Q5: Minimum viable spec
Scope boundary: Read-only query interface. No write access. Queries project and
milestone records only. Does not surface financial data from
the billing module in this version.
Input format: Natural language text, up to 200 characters, submitted via
the existing global search bar component.
Output format: Structured JSON:
{
"risk_signals": [
{ "signal_type": string, "source_data": string }
],
"recommended_action": string
}
Rendered as one paragraph in the UI. Source data shown as
collapsed footnotes.
Acceptance criteria:
1. Output contains exactly three risk_signals objects.
2. Each risk_signal.source_data references a field present in the project record.
3. No date or deadline appears in the output that is not present in the project record.
4. recommended_action does not contradict the project.status field.
5. P95 response time under five seconds on a dataset of 50 active projects.
The workshop took 28 minutes. The spec went directly into the engineering brief. Engineering estimated the first implementation in the same session because the scope boundary was explicit.
Contrasting Example: What Happens Without the Workshop
The same team had tried to scope an AI meeting summary feature six weeks earlier without a structured process. After two weeks of async Slack discussion, they had:
- Three different interpretations of what "summary" meant (action items only, full transcript summary, or executive briefing format)
- No agreement on what to do when the AI summary contradicted what someone remembered saying
- An engineering estimate based on the most complex interpretation
The feature was put on hold. Running the workshop retroactively on the meeting summary feature took 35 minutes and produced a spec the team shipped in one sprint.
Implementation Workflow
Complete this workflow now, using a real AI feature from your current roadmap or planning backlog.
Choose your feature. Pick one planned AI capability your team has discussed but not formally scoped. If you have multiple candidates, choose the one where there is the most disagreement about what it should do.
Identify your attendees. Name one product person, one engineer, and one person who has direct contact with the users or customers this feature serves. You can run this solo as a planning exercise, but the output will be stronger with at least one other person.
Set a 30-minute timer and open a shared doc.
Answer Q1: Job to be done. Write one sentence using the template: "A [role] who is [situation] wants to [action] so they can [outcome]." Do not move to Q2 until everyone agrees the sentence is accurate.

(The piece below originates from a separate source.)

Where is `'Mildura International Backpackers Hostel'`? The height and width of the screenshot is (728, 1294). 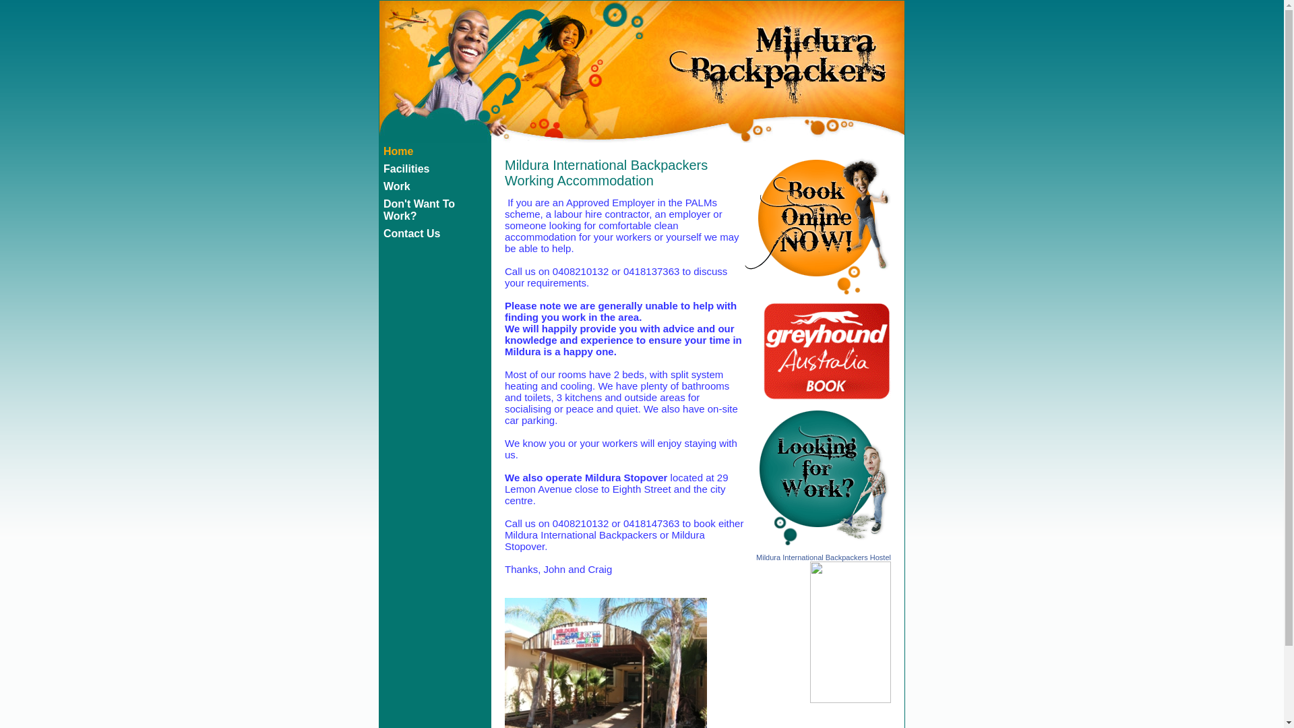 'Mildura International Backpackers Hostel' is located at coordinates (756, 557).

Answer Q2: Where does AI fit? Write the user-facing behaviour in three sentences: what the user inputs, what the AI does, what the user receives. Avoid architecture and infrastructure language here.
Answer Q3: Good output. Describe one example of output you would show a customer and be proud of. Be specific about format, length, and content. Write it as if you are describing a screenshot.
Answer Q4: Bad output. Name at least two failure modes. For each one, write one sentence that starts with "Bad output is..." or "Also bad:..." These become your QA rejection criteria.
Answer Q5: Minimum viable spec. Fill in the four fields from the template: scope boundary, input format, output format, and acceptance criteria. Write the acceptance criteria as numbered testable conditions. There should be between three and five.
Evaluate whether to proceed. After completing all five questions, ask: does this feature still make sense to build? Is the scope boundary realistic given your current data access and system architecture? Are the acceptance criteria achievable with the model and tooling you have? If the answer to any of these is no or uncertain, note it explicitly before the doc is closed.
File the spec. Attach the Q5 output to your feature ticket, PRD, or engineering brief. Share Q4 (bad output examples) with your QA lead before implementation begins.